The AFL-CIO, the American labor union federation, has filed a complaint against Chinese labor practices.
The full petition is here in a PDF format. An AFL-CIO web page with links to sections of the petition and additional material about the union’s efforts to save “US jobs” and help “our Chinese brothers and sisters” is here.
The complaint is submitted under Section 301 of the Trade Act of 1974. The Bush Administration has 45 days to respond to the petition. It rejected a similar one two years ago. It will do so again.
I am going to read the AFL-CIO petition, but I already know I agree with the AFL-CIO that Chinese workers need stronger rights. Chinese workers cannot organize independent labor unions. This in a so-called communist country. That ain’t right.
No doubt many Chinese workers are abused and exploited.
NGO and consumer pressure can be enormously helpful in boosting good labor practices, so it is great that the AFL-CIO wants to help its “Chinese brothers and sisters.”
But will improving workers’ rights in China overcome the economic logic that causes some types of jobs to move to China?
No.
The “Chinese brothers and sisters” most in need of help (and brothers and sisters in Africa and other poor parts of the world) are often the ones still down on the farms, where there’s little cash income and, even in ostensibly socialist China, no social security system or substantial government help for the teeming masses.
China (and India) will have vast amounts of cheap labor even with vastly improved worker’s rights. Cheap Chinese-made stuff will continue to find willing buyers.

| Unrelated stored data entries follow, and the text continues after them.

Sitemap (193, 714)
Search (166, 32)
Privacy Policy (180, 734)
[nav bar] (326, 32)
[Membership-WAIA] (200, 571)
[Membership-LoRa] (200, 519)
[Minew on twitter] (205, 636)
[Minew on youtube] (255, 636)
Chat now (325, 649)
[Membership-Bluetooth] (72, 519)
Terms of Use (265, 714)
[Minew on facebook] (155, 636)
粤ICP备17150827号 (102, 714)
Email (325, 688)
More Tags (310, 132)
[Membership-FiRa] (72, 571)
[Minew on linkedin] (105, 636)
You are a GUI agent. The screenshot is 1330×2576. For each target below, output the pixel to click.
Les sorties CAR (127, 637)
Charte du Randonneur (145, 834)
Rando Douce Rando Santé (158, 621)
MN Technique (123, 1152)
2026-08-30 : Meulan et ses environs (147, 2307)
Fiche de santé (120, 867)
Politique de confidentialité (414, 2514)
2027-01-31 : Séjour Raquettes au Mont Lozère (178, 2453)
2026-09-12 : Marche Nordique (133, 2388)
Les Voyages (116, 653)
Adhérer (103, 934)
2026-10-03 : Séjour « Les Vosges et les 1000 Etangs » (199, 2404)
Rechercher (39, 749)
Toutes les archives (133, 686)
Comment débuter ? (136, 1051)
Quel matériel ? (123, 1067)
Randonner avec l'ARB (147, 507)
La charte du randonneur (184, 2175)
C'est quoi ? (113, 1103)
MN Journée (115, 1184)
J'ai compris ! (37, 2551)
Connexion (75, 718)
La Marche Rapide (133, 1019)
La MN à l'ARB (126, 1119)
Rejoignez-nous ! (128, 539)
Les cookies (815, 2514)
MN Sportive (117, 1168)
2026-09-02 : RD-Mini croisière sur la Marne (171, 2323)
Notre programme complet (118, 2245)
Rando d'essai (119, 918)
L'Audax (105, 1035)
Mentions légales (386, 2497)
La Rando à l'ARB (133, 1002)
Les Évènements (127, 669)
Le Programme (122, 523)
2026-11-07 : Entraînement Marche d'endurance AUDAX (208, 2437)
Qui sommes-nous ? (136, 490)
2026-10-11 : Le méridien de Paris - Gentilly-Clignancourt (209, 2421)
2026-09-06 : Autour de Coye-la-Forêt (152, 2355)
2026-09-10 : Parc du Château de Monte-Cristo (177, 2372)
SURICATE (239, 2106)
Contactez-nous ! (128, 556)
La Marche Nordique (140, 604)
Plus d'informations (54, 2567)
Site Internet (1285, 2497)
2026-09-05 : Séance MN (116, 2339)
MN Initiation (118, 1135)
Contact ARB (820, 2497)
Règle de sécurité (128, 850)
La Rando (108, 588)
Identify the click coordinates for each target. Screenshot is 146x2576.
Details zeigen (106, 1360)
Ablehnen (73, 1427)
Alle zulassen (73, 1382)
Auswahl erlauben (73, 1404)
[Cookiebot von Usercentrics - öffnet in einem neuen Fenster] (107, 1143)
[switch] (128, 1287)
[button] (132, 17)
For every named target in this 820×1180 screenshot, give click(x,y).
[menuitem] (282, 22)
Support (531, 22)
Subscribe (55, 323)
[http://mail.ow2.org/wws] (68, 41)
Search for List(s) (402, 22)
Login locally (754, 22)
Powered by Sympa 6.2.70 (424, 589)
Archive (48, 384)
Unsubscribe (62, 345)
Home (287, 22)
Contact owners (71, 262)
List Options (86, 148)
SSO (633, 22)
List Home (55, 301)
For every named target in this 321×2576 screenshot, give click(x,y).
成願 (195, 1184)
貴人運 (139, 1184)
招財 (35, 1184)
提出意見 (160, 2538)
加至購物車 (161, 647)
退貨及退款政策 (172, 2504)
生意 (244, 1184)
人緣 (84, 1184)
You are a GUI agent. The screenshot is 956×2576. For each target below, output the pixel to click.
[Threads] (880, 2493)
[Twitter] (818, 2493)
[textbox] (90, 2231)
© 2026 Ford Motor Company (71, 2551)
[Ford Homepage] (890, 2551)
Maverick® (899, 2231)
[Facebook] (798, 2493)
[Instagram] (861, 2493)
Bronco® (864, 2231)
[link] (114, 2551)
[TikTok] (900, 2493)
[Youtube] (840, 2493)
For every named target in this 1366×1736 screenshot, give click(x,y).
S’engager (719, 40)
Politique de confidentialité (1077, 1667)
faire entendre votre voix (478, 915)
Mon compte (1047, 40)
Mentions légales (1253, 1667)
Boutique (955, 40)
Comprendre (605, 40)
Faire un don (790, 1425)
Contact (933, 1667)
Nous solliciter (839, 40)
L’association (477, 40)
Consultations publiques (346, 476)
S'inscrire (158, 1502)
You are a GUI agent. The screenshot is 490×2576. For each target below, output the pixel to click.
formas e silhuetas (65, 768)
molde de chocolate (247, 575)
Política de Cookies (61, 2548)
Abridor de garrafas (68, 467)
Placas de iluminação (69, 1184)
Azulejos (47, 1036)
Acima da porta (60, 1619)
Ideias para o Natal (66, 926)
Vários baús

In my experience multi-national corporations run some of the safest, cleanest factories in China (and many try to police their suppliers, too).
Many foreign investors (direct and otherwise) profit enormously from the differences between China’s low costs and high prices in the rich countries.
Is the overall process yielding improved living standards in the world (in both richer and poorer countries), or is it going to drag us all down to an abysmal Chinese per capita income level? I expect and obviously hope for the former, but I’ll admit my optimism is somewhat predicated on faith. But I am sure I trust markets more than I trust government planners and vested interests (capital or labor) to deliver a better world.
Clearly, as this transformation continues to move forward, the externalities, as the economists like to say, are going to cause all kinds of frictions. James Kynge, former head of the Financial Times‘ bureau in Beijing, has a worthwhile book out that contemplates just this subject—China Shakes the World: The Rise of a Hungry Nation).
A New York Times report on the AFL-CIO petition is here.
The Times story quotes someone who notes that the petition appears timed to affect upcoming mid-term Congressional elections.
The China Labor Watch blog (blocked, of course, in China), is a wealth of information on the struggle of PRC workers.
This article from the China Business Review also contains helpful information and links.